# DIRECTIONS
Retype the material between the lines holding "301x213 pixels." and "[x=136, y=265]", inclusive, with every line unchanged.

# ITEMS
— BEGIN —
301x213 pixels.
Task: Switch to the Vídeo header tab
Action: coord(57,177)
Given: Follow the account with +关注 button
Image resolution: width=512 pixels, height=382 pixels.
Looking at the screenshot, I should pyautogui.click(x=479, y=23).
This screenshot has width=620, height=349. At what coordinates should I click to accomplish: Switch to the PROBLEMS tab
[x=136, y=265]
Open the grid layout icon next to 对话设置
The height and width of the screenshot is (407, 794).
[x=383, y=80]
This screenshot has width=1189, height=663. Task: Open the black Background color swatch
— END —
— BEGIN —
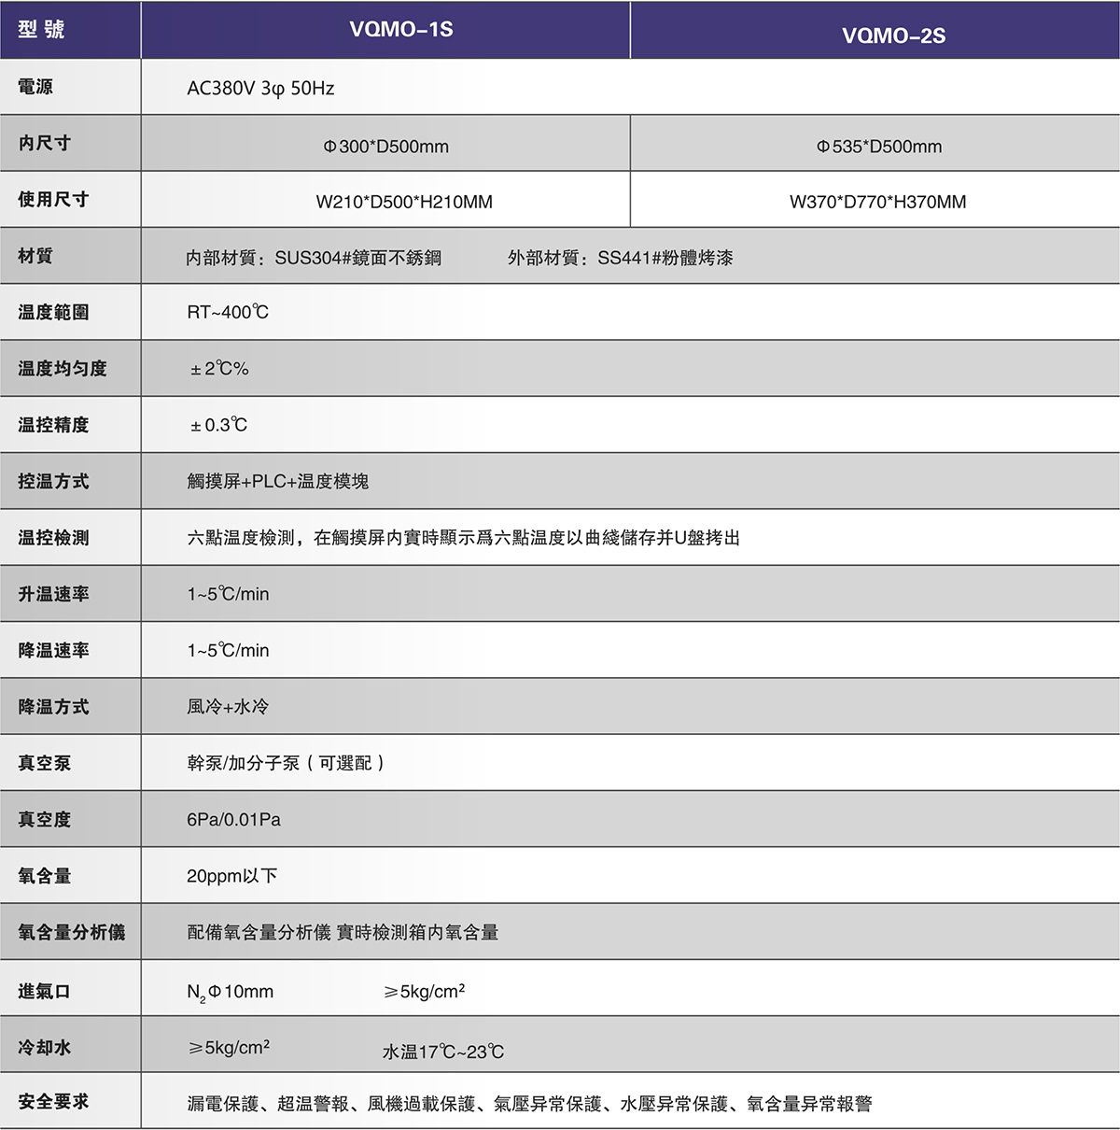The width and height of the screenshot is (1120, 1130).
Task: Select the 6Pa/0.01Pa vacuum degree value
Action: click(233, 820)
— END —
— BEGIN —
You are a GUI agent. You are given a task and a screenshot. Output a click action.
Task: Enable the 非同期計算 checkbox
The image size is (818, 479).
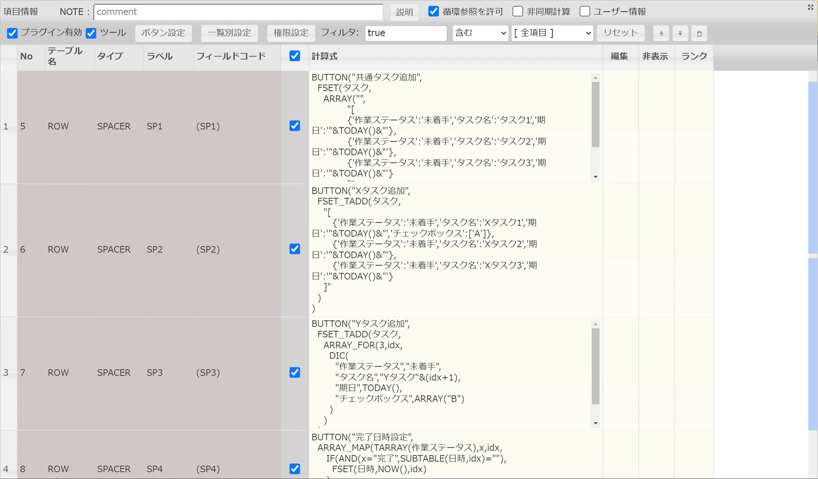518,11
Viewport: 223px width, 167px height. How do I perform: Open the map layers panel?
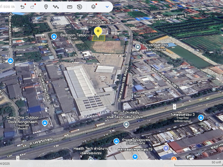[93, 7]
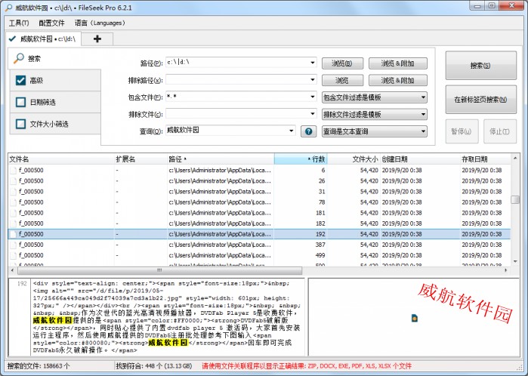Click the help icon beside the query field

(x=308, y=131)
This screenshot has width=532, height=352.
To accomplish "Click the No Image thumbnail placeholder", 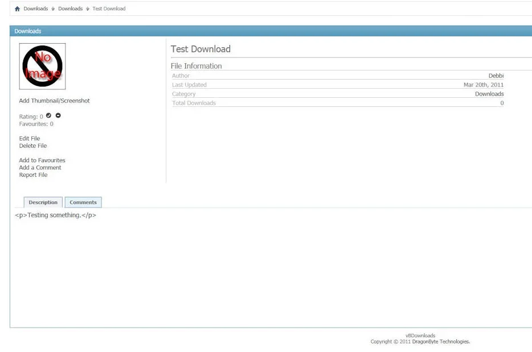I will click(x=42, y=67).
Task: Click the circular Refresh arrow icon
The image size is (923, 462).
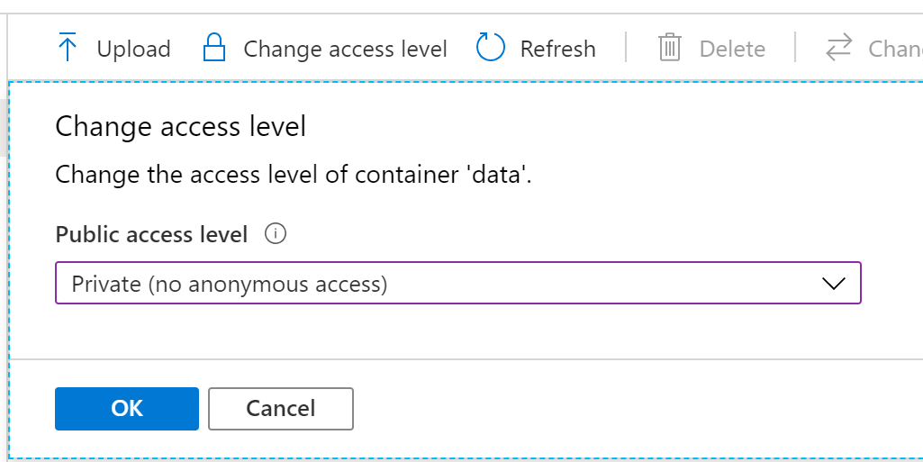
— END —
# TASK SOLUTION
301x213 pixels.
Task: Switch to the Vídeo header tab
Action: coord(57,177)
Given: Follow the account with +关注 button
Image resolution: width=512 pixels, height=382 pixels.
Looking at the screenshot, I should pyautogui.click(x=479, y=23).
This screenshot has width=620, height=349. At what coordinates should I click to accomplish: Switch to the PROBLEMS tab
[x=136, y=265]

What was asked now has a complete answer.